Task requirements
Please leave out pictures and print exactly the lines from the one that has "Click the bubble icon beside 家装帮忙团" through the last line of the material below.
START Given records
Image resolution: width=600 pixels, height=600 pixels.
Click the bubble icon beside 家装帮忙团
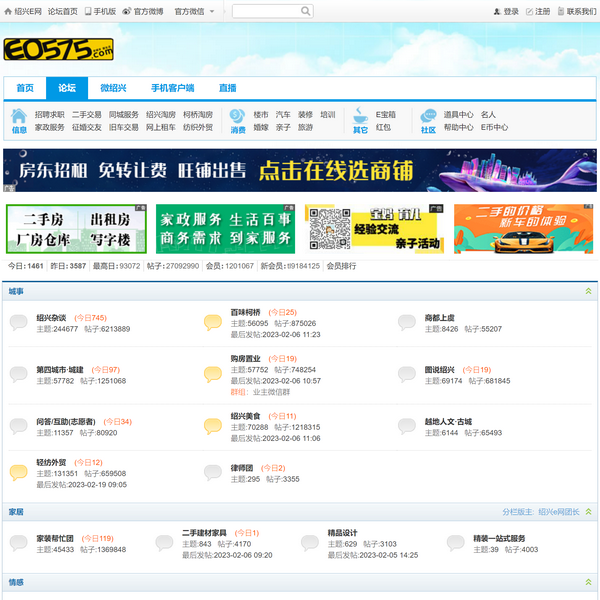[x=19, y=543]
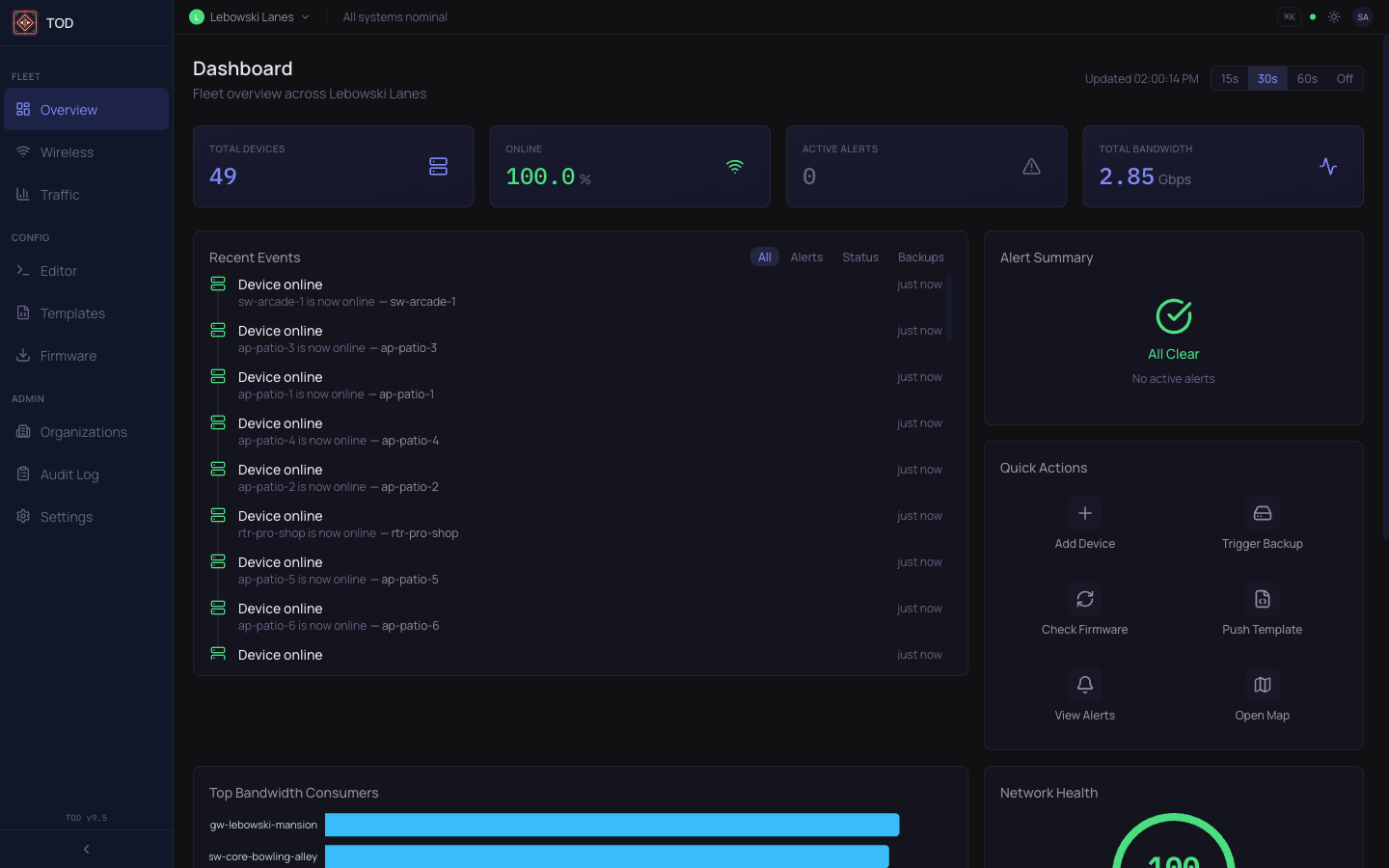This screenshot has height=868, width=1389.
Task: Open Organizations from the admin menu
Action: tap(81, 431)
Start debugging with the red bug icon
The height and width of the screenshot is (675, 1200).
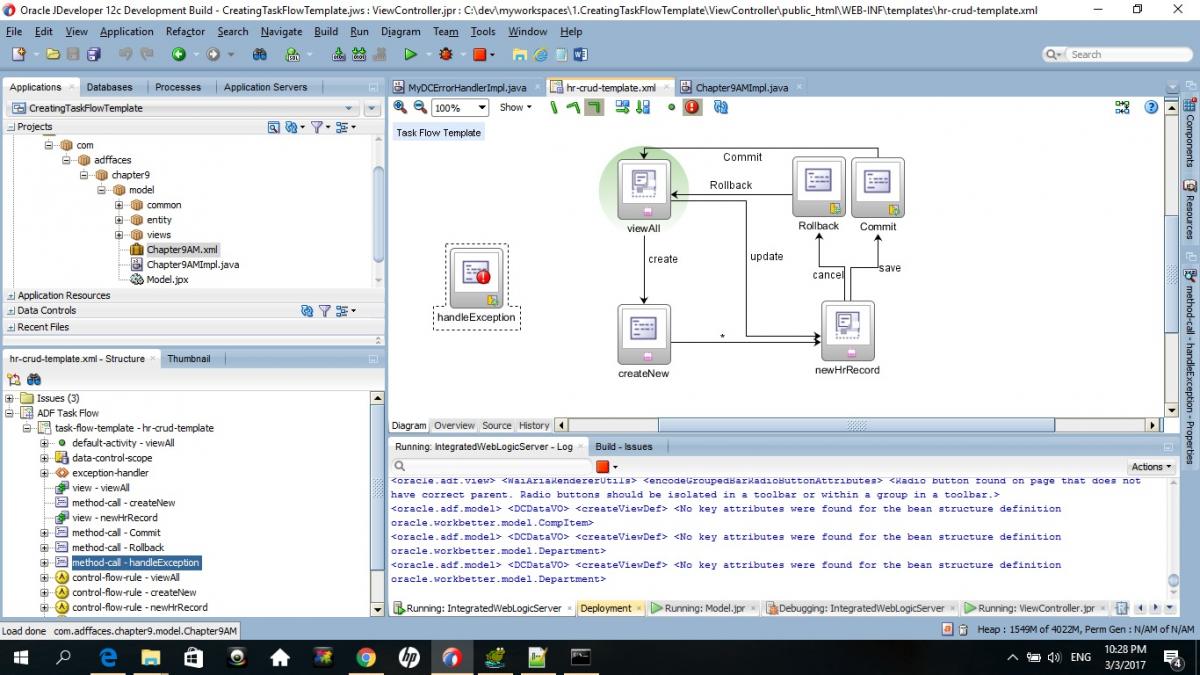click(446, 54)
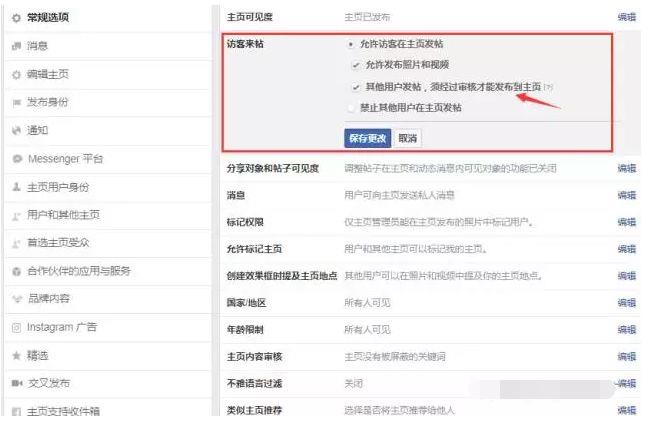Open 主页用户身份 in the sidebar
The height and width of the screenshot is (424, 645).
pos(64,187)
END Given records
Written answer
Click the bubble icon beside 家装帮忙团
[x=19, y=543]
This screenshot has height=868, width=1389.
Task: Open Organizations from the admin menu
Action: tap(81, 431)
Start debugging with the red bug icon
The height and width of the screenshot is (675, 1200).
click(446, 54)
Open 主页用户身份 in the sidebar
The height and width of the screenshot is (424, 645).
pos(64,187)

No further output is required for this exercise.